Personal information
- Born: 1 August 1935 (age 90) Schiebroek, the Netherlands
- Height: 1.84 m (6 ft 0 in)
- Weight: 70 kg (150 lb)

Sport
- Sport: Long-distance running
- Club: ASV, Eibergen

Achievements and titles
- Olympic finals: 1976

= Aad Steylen =

Dutch long-distance runner

Adrianus Johannes Steylen (born 1 August 1935) is a Dutch former long-distance runner. He is a five times Dutch marathon champion, who enhanced the Dutch record five times. He was also a four-time winner of the 25-kilometre race and a one-time champion of the 800 metres distance at the Dutch Championships. In 1968, he represented his country in the 1968 Summer Olympics in Mexico. In the 1970s he worked as national coach for the Royal Dutch Athletic Union (KNAU).

From the age of 16 Steylen was active in track and field events, especially the field events belonging to the decathlon. In his junior time, he became Dutch javelin throw champion and won a silver medal in the pole vault event. Afterwards he specialised in the middle distance running events and obtained his first success when becoming Dutch 800 metres champion in 1961.

As a result of his regular endurance training sessions, Steylen started to give preference to long distance running. He decided to try to run the marathon, but his first acquaintance with this event ended up in a disappointment, as he finished the race in 2 hours and 45 minutes. Then he decided to specialise and became a five times Dutch champion.

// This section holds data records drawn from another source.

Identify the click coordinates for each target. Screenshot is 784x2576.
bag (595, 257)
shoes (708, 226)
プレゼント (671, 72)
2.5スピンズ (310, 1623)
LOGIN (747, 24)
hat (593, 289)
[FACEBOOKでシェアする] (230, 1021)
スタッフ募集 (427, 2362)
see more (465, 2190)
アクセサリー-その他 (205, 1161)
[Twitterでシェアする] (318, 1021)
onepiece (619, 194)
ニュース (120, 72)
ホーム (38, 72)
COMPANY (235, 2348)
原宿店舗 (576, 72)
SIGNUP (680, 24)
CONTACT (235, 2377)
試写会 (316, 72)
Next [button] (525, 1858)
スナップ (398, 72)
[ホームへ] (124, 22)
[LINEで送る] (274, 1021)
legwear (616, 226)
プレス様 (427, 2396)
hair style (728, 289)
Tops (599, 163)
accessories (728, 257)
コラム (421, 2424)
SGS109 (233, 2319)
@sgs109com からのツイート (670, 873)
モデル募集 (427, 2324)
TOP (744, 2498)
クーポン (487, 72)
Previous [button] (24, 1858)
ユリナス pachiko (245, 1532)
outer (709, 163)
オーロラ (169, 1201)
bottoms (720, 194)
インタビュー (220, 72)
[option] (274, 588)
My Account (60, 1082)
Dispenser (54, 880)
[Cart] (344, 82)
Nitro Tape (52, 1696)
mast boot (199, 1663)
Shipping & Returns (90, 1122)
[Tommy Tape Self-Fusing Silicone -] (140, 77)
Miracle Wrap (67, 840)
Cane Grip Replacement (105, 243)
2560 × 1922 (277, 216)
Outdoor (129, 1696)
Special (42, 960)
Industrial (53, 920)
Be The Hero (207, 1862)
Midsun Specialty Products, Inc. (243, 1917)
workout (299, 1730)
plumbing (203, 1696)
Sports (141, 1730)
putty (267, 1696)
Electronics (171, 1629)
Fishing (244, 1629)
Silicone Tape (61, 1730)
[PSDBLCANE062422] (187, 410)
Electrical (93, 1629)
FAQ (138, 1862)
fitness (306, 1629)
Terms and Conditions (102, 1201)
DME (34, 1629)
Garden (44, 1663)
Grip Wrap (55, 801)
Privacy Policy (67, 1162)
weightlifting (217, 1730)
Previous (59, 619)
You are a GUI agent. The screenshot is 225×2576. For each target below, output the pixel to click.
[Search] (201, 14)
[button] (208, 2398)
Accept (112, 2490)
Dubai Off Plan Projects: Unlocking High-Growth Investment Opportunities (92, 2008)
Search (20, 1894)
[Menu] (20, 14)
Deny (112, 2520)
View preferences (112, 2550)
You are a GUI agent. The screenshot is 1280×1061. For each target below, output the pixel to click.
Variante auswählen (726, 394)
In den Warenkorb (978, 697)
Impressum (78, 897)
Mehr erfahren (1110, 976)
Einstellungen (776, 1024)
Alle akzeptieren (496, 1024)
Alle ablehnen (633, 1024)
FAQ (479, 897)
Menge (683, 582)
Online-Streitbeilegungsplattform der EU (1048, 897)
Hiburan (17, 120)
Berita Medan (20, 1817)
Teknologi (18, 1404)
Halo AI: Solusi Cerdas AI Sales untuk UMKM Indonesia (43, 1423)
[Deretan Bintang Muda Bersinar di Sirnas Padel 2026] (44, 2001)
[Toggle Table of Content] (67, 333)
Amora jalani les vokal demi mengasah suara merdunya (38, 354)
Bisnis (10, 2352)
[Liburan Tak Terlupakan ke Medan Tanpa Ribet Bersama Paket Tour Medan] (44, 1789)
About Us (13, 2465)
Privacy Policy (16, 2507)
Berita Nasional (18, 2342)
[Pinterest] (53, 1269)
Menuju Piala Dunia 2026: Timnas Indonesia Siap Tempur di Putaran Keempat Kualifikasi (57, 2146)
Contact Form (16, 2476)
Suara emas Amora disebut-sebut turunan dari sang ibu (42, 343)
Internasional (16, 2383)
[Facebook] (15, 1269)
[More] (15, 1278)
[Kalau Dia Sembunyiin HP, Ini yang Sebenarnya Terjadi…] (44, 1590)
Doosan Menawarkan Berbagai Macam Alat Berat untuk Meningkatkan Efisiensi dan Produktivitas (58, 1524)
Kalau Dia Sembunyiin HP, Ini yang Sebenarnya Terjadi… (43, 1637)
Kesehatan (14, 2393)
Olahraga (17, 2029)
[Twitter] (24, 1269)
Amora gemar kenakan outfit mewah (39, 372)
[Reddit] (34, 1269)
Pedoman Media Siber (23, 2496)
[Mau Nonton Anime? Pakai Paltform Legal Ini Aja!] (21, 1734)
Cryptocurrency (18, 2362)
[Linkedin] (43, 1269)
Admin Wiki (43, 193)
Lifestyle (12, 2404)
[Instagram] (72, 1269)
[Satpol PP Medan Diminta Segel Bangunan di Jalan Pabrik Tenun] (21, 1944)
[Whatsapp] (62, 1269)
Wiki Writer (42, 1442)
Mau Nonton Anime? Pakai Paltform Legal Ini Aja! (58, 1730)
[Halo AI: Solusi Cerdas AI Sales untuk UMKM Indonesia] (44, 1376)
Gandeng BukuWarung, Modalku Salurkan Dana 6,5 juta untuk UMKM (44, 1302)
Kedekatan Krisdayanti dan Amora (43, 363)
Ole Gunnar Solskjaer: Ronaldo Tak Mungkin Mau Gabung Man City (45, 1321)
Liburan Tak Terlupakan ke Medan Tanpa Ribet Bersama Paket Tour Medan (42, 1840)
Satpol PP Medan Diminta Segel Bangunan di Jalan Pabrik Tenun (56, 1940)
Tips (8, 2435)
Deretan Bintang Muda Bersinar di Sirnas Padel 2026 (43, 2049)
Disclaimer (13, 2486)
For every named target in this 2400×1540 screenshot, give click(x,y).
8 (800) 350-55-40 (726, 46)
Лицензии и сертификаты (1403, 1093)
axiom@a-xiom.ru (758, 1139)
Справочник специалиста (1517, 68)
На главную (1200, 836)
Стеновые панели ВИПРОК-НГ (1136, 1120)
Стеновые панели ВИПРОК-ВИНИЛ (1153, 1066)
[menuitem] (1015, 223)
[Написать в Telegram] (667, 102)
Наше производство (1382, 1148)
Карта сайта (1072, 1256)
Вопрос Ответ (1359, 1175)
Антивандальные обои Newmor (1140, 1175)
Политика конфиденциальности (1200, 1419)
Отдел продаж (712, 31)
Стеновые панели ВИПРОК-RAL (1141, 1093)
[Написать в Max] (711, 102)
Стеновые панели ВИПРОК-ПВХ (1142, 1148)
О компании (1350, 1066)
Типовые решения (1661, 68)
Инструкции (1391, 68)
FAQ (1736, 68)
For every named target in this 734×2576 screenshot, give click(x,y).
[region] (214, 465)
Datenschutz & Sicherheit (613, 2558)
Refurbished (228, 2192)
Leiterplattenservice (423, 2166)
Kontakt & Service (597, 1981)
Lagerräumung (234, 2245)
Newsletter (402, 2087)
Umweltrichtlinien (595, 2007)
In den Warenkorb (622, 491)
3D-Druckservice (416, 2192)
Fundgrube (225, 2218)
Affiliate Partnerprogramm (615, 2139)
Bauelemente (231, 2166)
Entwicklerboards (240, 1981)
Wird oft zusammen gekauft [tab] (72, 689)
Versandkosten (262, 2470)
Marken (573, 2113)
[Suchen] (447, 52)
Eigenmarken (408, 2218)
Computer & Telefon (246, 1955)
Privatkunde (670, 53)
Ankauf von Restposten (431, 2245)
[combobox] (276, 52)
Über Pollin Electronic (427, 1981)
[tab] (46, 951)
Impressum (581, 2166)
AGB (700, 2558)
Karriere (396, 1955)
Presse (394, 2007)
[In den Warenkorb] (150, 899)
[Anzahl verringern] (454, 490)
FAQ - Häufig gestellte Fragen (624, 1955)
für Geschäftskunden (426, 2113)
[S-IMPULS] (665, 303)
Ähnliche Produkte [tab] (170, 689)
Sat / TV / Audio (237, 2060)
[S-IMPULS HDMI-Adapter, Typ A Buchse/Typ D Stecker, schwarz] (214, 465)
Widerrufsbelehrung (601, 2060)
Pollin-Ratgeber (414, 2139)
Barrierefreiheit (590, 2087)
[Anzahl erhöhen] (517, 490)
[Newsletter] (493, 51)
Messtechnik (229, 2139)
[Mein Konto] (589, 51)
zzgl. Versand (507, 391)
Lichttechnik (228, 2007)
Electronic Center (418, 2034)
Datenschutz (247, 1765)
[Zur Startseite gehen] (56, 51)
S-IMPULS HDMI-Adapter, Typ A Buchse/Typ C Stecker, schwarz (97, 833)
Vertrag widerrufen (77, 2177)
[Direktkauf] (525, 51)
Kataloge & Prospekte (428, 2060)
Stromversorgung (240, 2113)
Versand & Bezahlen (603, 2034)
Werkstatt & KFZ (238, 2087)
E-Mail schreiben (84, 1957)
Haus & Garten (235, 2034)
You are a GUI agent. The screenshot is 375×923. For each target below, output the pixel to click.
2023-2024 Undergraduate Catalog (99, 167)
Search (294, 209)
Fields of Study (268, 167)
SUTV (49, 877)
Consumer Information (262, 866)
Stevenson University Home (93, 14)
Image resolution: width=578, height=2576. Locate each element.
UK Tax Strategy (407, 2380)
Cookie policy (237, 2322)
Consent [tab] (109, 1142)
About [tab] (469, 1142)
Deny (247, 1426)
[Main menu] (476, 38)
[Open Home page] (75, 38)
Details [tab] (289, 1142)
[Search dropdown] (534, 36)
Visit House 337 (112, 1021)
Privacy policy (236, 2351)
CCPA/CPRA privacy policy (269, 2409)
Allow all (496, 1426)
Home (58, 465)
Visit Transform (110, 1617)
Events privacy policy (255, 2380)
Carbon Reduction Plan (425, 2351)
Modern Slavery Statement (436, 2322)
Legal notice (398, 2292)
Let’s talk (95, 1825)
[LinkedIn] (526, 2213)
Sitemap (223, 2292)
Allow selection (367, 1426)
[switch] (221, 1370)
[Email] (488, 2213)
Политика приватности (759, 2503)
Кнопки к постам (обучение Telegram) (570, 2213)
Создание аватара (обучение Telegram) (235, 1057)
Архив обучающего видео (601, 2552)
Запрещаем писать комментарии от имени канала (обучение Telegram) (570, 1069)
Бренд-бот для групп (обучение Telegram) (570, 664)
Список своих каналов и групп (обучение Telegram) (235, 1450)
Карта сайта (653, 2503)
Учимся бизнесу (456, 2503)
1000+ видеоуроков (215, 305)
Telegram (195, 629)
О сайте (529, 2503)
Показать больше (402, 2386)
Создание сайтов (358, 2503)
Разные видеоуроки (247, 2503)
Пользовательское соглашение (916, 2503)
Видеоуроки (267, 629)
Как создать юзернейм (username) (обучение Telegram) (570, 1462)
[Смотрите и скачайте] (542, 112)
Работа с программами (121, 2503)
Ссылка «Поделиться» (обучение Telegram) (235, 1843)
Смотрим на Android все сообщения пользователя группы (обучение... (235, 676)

He was also the first Dutchman to break through the 2 hours and 20 minutes barrier: on 12 May 1968 he finished a marathon in Husum in 2:19:07.1, improving on his former national record by more than three minutes. That same year he participated in the olympic marathon in Mexico City, finishing 27th in 2:37:42, being the 11th European.

Steylen participated in the Berlin Marathon of 2003 at age 68, finishing in only three hours and 15 minutes.